INSTRUCTIONS TO FOLLOW
The job is to find each line in the entries holding the string "blue" and copy that line.

** DATA UNDER STUDY follows **

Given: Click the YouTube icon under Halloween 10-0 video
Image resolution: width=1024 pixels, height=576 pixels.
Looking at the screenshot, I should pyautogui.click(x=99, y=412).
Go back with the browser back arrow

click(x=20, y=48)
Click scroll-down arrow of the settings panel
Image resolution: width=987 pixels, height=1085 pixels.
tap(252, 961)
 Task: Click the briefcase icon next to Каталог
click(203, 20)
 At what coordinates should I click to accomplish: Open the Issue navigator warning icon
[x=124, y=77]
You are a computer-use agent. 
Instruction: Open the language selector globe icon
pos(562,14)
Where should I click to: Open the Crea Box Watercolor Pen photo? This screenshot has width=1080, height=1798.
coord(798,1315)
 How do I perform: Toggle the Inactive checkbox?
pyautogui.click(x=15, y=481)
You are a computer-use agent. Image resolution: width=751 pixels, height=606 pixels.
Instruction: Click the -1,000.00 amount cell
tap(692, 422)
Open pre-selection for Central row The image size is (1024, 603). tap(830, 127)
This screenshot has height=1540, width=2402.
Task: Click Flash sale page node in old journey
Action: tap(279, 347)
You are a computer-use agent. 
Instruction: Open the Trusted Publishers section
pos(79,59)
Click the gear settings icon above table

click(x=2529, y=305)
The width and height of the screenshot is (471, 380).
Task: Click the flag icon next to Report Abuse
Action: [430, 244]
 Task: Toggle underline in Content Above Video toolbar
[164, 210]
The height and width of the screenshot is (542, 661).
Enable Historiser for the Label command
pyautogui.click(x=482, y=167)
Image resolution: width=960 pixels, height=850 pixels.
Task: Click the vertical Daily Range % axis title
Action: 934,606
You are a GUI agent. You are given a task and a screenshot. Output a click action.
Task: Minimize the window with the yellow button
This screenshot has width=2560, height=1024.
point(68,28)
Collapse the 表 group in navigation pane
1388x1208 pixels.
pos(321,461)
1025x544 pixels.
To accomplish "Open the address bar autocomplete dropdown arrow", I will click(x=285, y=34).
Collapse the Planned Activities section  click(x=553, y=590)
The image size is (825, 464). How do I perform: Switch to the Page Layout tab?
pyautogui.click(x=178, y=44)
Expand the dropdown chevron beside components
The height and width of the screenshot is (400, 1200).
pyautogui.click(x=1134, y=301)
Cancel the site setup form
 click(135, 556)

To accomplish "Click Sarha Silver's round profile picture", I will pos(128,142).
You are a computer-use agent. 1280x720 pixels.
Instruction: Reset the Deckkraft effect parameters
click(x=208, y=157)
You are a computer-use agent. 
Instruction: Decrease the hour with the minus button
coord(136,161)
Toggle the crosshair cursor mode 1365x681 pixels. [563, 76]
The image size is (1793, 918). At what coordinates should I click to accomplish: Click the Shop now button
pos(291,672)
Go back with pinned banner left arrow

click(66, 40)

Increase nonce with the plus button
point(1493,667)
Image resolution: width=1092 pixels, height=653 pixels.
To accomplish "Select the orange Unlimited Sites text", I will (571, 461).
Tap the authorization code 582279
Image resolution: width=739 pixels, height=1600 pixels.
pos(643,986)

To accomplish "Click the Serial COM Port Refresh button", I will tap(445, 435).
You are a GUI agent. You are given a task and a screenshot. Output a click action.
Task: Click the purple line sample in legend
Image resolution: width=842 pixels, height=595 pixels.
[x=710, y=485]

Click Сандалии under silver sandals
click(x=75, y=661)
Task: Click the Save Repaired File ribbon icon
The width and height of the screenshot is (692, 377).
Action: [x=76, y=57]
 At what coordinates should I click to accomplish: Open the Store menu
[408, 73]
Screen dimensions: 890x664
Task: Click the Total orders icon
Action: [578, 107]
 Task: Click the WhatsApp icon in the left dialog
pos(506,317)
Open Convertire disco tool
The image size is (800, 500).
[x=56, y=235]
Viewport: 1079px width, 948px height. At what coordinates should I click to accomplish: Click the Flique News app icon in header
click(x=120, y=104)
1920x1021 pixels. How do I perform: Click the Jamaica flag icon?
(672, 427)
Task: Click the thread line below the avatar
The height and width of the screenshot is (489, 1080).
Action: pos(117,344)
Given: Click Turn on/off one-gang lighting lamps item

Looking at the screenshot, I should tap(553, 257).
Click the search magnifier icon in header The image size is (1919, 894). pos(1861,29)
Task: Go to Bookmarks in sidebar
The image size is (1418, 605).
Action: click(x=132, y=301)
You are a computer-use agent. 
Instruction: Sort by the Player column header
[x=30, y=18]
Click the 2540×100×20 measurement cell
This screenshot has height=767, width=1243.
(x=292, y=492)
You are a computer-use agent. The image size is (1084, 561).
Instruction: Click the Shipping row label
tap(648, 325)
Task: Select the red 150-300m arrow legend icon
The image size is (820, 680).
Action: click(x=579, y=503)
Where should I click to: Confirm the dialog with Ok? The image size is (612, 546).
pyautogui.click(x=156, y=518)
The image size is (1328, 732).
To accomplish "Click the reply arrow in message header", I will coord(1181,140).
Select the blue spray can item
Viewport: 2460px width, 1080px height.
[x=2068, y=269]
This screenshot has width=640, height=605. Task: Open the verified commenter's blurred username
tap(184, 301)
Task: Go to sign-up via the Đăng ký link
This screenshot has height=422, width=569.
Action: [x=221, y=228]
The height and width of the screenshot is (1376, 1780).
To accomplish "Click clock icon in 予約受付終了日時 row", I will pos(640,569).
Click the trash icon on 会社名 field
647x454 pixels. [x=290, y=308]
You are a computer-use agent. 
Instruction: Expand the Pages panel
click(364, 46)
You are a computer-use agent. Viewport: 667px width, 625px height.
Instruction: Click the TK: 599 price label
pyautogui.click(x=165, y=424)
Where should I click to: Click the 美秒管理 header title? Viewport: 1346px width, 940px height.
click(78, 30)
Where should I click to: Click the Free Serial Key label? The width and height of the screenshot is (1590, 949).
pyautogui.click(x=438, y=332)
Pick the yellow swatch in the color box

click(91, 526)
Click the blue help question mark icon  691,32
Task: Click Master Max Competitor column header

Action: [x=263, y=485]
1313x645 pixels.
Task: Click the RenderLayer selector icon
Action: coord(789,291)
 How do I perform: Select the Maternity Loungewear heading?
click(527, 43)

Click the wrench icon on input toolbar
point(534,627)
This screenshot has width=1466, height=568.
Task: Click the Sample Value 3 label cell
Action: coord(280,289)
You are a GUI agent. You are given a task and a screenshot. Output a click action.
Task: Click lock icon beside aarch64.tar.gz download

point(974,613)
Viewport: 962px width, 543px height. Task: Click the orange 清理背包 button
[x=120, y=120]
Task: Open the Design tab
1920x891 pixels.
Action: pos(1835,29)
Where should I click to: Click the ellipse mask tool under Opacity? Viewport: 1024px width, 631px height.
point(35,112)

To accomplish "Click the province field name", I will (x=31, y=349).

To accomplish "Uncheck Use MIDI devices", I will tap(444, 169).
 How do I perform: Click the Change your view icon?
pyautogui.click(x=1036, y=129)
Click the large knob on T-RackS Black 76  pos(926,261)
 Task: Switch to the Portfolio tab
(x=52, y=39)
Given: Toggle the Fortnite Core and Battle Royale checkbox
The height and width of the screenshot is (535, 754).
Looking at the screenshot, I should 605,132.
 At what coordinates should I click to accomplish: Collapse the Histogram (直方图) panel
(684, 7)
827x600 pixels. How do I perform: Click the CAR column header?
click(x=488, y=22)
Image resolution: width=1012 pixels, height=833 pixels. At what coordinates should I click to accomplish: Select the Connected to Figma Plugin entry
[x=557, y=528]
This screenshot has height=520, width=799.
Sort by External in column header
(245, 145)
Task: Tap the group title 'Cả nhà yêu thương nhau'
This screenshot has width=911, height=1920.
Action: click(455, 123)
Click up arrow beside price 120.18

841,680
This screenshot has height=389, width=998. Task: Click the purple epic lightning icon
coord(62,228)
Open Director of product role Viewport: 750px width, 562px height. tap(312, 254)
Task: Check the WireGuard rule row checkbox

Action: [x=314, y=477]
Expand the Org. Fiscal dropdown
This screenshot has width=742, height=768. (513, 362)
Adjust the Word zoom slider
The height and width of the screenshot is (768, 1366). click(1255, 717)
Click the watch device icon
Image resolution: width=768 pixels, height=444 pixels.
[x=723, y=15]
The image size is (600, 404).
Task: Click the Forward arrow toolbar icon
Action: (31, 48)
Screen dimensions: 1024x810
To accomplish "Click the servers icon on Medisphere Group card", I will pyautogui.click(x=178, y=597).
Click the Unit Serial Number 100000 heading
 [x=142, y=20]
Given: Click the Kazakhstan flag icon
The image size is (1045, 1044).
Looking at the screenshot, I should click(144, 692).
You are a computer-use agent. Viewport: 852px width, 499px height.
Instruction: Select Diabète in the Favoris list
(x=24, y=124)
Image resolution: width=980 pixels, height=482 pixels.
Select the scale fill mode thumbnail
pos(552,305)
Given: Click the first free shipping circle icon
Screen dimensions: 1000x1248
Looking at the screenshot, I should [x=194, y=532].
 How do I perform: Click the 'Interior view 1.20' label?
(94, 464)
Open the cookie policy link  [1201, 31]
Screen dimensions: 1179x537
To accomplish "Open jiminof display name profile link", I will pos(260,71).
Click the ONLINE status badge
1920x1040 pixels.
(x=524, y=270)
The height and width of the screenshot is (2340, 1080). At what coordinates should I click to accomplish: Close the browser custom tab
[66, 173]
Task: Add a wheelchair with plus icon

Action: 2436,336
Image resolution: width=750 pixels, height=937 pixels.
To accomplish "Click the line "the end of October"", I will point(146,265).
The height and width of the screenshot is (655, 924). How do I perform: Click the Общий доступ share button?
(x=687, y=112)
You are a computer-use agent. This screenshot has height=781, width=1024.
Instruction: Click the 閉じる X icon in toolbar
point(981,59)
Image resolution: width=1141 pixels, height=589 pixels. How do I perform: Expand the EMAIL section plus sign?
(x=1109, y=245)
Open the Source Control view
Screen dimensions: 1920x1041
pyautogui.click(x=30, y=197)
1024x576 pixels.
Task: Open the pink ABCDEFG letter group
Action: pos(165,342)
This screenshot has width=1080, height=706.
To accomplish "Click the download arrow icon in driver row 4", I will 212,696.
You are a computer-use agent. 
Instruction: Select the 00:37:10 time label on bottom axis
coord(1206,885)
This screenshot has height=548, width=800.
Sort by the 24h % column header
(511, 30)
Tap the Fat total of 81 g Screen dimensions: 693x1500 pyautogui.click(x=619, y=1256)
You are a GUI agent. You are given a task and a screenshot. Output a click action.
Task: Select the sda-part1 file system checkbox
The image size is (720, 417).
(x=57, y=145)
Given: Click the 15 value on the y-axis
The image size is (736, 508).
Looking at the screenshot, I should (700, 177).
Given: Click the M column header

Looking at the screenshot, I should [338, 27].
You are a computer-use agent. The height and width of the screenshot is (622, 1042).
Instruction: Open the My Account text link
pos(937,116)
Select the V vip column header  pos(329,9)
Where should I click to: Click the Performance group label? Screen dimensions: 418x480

** End of DATA UNDER STUDY **

THE ANSWER
Select the blue spray can item
Click the blue help question mark icon  691,32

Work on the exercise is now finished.